--- TASK PROMPT ---
Pictures aside, repeat the whole listing word for word.

--- EXERCISE MATERIALS ---
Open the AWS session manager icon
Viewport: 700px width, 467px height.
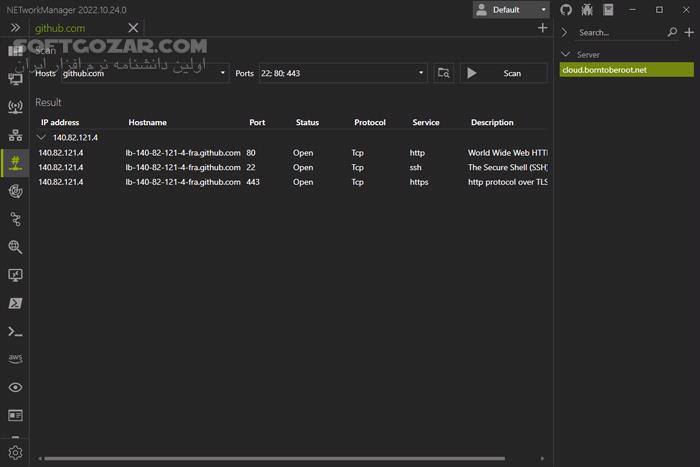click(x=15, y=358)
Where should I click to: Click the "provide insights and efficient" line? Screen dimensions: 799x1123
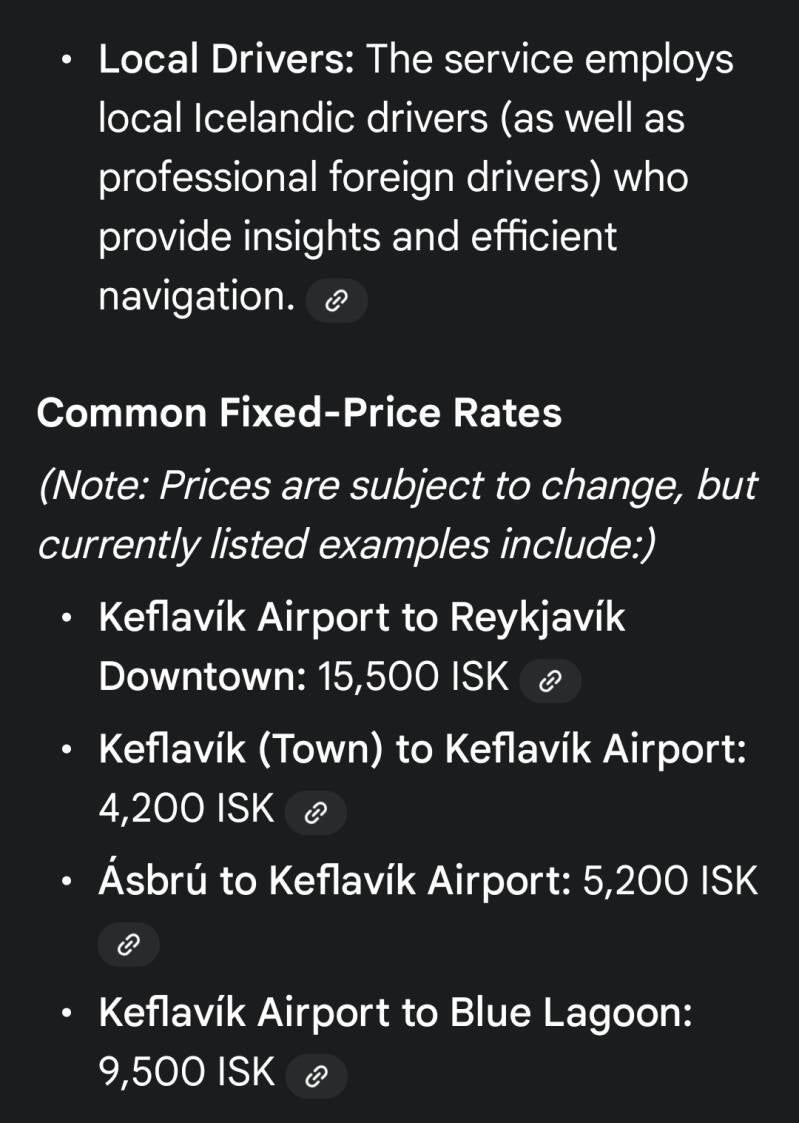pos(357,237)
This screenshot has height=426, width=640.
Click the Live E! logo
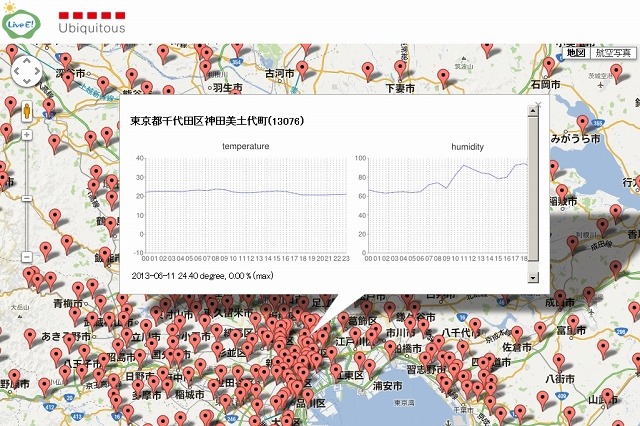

--- ANSWER TO THE EXERCISE ---
Open the AWS session manager icon
Viewport: 700px width, 467px height.
click(x=15, y=358)
Where should I click to: Click the "provide insights and efficient" line? Screen dimensions: 799x1123
pos(357,237)
This screenshot has height=426, width=640.
Click the Live E! logo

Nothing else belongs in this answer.